At any rate, my point was simply that analysts are usually more
concerned that the distribution of parameter estimates be normal than
with the distribution of the phenomena. It is easy to show the
difference with a discrete variable that cannot be normal even as the
mean (proportion) is normal on repeated sampling.
Anyway, this has been fun, but I should get back to work.
Sam
On Sat, Aug 31, 2013 at 10:47 AM, Joe Canner <[email protected]> wrote:
> I'm not sure how one would go about proving a statement like "most things in nature are not normally distributed" (nor its opposite: "most things in nature *are* normally distributed).
>
> Of course "number of hands" is not normally distributed, being a discrete count variable. However, there a lot of continuous variables in nature (height, weight, length, blood chemistry measures, etc.) that are in fact normal or at least close. Whether a distribution is slightly skewed or not (as per an earlier post) is less interesting (to me, at least) than why many distributions are (nearly) symmetric with mode near the median, rather than, say, exponential or uniform. I suspect this is what the original question was about, although I certainly can't speak for the person who posted it.
>
> I'm also not sure how income entered the discussion; I wouldn't call that a measurement from "nature".
>
> Joe
> ________________________________________
> From: [email protected] [[email protected]] on behalf of Lucas [[email protected]]

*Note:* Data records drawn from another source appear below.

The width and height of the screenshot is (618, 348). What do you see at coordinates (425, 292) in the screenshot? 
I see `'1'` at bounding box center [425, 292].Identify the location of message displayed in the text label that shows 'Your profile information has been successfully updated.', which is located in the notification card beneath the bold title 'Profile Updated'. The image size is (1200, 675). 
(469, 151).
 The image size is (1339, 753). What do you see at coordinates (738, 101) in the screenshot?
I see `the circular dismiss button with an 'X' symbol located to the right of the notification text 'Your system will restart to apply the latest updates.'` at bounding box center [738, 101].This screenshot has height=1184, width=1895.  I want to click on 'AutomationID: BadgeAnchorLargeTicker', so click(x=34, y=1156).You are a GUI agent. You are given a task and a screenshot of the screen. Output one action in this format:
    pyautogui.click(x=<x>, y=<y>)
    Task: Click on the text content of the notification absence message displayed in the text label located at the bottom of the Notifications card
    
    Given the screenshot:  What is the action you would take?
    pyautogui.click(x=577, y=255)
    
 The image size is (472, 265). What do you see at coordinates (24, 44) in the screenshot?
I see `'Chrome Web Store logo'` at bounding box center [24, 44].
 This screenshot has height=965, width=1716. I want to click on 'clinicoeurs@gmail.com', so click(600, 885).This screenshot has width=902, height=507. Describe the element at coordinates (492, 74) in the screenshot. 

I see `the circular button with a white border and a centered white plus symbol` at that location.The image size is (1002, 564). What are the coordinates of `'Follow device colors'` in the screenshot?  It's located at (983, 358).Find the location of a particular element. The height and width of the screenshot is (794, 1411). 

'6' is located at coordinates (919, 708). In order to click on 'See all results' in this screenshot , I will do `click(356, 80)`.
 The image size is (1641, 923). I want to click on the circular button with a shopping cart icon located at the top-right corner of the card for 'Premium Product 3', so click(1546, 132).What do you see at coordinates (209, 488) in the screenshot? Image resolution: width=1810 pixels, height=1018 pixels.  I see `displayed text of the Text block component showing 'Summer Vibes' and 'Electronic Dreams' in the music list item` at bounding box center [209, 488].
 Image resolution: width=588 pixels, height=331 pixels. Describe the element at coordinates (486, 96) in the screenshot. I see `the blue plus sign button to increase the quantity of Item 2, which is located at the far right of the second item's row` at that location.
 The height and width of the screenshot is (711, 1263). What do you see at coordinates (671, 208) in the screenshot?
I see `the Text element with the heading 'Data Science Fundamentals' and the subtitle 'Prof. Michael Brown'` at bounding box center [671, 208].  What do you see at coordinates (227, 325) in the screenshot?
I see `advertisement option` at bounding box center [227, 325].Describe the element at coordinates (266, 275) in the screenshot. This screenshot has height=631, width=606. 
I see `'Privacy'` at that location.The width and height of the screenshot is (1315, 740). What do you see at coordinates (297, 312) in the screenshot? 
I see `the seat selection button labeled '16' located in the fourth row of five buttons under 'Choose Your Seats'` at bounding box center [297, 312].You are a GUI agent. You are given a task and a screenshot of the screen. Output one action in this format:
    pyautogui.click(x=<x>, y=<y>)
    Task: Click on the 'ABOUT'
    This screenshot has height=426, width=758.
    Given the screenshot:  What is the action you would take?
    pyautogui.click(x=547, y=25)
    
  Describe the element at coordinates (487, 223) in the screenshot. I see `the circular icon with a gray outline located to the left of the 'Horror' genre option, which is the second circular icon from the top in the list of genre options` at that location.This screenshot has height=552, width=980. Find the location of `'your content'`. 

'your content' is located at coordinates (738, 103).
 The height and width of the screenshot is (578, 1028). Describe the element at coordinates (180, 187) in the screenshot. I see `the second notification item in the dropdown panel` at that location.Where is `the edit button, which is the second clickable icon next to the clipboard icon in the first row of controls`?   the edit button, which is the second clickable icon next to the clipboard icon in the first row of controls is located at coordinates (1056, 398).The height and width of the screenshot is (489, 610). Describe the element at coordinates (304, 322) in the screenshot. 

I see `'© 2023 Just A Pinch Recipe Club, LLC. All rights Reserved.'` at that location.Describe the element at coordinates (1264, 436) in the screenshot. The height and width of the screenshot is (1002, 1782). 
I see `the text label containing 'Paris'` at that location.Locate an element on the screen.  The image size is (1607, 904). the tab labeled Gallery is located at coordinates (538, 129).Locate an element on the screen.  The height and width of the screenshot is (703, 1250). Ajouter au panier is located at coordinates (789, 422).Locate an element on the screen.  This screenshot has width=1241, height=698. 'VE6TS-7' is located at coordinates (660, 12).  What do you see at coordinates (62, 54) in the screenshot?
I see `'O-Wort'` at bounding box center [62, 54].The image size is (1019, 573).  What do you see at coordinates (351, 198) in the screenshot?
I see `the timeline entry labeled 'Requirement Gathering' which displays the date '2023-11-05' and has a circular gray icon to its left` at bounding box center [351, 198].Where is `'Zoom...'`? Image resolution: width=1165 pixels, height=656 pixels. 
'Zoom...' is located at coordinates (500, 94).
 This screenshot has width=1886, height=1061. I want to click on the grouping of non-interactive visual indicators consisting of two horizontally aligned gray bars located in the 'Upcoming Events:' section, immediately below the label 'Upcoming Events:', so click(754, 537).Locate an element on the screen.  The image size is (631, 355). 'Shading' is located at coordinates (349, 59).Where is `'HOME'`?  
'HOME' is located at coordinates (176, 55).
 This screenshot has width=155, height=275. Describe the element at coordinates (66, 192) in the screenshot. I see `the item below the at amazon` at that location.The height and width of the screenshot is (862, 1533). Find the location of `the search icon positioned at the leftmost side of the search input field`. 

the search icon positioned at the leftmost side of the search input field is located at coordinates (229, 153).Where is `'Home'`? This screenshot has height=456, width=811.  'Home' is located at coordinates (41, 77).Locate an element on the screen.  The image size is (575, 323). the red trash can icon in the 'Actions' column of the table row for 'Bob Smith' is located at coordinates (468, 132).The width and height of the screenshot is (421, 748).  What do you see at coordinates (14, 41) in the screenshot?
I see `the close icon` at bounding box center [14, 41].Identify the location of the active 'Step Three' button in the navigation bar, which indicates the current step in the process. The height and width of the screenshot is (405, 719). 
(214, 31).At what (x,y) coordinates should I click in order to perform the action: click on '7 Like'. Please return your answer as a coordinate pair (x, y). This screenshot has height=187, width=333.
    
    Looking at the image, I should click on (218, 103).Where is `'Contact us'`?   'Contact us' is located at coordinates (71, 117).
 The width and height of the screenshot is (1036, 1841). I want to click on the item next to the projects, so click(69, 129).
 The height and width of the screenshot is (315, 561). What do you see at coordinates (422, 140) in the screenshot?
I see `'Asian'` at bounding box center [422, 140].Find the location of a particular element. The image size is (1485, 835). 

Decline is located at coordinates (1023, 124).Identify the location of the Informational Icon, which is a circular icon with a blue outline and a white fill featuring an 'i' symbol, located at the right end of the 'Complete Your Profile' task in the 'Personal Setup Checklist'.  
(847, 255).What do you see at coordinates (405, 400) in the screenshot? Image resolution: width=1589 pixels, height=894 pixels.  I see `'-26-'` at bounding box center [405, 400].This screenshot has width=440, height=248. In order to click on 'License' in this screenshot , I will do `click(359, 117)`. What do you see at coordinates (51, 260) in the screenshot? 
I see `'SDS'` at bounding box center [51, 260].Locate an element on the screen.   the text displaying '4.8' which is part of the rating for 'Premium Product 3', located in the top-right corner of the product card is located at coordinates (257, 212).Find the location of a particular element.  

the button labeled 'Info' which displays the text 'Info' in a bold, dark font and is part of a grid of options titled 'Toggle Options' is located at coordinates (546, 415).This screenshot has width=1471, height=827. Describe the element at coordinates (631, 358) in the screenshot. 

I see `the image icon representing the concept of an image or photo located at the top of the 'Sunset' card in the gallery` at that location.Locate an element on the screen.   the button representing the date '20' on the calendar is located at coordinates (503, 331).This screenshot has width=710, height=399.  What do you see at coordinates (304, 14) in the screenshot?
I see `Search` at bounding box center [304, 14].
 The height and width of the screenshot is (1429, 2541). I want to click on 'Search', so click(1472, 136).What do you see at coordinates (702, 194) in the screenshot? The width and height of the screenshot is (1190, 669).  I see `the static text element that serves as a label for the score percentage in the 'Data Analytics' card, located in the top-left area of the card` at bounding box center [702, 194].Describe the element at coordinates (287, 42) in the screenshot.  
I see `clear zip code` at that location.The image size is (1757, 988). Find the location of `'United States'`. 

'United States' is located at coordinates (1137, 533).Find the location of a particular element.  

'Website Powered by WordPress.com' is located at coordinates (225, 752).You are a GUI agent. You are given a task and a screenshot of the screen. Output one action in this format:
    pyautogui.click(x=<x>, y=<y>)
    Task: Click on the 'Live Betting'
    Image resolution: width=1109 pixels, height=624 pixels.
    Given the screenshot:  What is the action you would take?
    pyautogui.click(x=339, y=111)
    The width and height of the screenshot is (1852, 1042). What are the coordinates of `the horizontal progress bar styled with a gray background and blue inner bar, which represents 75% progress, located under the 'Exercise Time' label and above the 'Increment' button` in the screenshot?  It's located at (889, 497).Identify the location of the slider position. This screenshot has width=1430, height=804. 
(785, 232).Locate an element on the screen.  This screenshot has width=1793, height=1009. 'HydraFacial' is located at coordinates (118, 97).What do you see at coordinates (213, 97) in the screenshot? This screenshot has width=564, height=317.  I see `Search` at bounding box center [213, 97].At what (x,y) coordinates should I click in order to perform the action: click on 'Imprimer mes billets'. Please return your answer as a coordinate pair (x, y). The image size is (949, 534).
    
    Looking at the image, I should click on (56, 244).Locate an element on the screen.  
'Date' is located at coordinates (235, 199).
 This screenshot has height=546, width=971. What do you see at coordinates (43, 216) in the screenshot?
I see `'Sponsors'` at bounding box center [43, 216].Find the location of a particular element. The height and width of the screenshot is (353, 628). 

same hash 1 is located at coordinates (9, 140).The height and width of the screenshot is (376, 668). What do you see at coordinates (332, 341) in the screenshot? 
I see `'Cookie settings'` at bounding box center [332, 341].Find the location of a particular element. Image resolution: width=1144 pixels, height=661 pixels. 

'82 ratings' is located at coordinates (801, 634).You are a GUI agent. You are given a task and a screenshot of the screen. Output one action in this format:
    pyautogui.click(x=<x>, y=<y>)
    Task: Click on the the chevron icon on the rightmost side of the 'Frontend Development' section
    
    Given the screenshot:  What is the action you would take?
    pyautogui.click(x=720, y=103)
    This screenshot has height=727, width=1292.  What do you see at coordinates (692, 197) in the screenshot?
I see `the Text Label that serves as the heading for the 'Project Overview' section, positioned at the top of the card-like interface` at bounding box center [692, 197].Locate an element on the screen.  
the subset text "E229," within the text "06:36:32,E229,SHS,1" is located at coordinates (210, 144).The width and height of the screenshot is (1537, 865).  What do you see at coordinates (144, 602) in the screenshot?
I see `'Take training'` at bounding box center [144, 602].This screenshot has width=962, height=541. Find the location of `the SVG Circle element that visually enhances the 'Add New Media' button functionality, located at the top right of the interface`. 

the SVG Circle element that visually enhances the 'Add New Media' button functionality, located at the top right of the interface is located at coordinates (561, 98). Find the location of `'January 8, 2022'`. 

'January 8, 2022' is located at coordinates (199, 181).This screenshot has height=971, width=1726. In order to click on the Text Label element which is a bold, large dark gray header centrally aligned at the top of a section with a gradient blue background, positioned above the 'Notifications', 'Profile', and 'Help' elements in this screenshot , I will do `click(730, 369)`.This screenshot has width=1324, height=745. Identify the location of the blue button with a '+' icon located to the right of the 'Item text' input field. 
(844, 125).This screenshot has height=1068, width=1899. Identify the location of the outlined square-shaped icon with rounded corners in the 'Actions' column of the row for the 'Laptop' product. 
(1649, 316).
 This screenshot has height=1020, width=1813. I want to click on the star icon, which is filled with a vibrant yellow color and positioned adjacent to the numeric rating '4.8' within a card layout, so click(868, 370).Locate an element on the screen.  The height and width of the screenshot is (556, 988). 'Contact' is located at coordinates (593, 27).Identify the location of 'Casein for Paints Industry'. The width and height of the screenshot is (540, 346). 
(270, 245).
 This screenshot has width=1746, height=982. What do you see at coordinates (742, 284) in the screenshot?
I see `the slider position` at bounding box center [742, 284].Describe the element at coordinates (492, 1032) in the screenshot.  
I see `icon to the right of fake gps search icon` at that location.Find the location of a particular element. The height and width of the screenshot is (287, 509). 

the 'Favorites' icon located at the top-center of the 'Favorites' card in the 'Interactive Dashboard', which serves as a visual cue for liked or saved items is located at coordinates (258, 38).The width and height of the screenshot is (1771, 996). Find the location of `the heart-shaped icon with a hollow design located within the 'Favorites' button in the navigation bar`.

> Sent: Saturday, August 31, 2013 11:18 AM
> To: [email protected]
> Cc: Samuel Lucas
> Subject: Re: st: Why many things have Normal distribution
>
> I don't understand this thread. Most things in nature are not normally
> distributed. What is normally distributed is a parameter estimate from
> repeated random sampling from a population.
>
> In the U.S., for example, the number of hands per person is not
> normally distributed. The possibilities are 0, 1, and 2. The mean is
> probably something like 1.8. If we drew 1,000 samples of 1,000 people,
> the means from those samples would be or approach a normal
> distribution. The normal distribution of the mean from those samples
> would not signify that the distribution of hands per person is normal.
>
> The known distribution of the means justifies use of standard tools of
> inference (e.g., confidence interval calculation). It neither
> signifies nor requires the underlying distribution of the phenomenon
> to be normal.
>
> Sam
>
> On Sat, Aug 31, 2013 at 6:37 AM, Yuval Arbel <[email protected]> wrote:
>> Steve and David,
>>
>> If I come to think about it - and as David previously mentioned -
>> income, for example, is not normally distributed, no matter how much
>> we increase the sample:
>>
>> If we take the big corporations, for example - we find that most of
>> the workers earn a minimal wage, where senior managers earn at least
>> ten times more. I would therefore anticipate that the income variable
>> distribution will be skewed to the right. This also corresponds to
>> Pareto principle - that 80% of the wealth is concentrated among 20% of
>> the population
>>
>> One possible explanation - is the poverty trap: poor people remain
>> stuck without education or other means to get out of the trap -
>> because they get a subsistence wage.
>>
>> On Sat, Aug 31, 2013 at 1:12 AM, Steve Samuels <[email protected]> wrote:
>>>
>>> David,
>>>
>>> Here is some empirical evidence: the book by Hampel et al.(1986, pp
>>> 22-23) cites several investigators, starting with Bessel in 1818, who
>>> studied "very high quality" data sets. Most of the sets were
>>> longer-tailed than the normal and were well-approximated by
>>> t-distributions with 3-9 d.f. Slight skewness was also noted.
>>>
>>> Steve
>>>
>>>
>>> Reference:
>>>
>>> Hampel, Frank, Elvezio Ronchetti, Peter Rousseeuw, and Werner Stahel.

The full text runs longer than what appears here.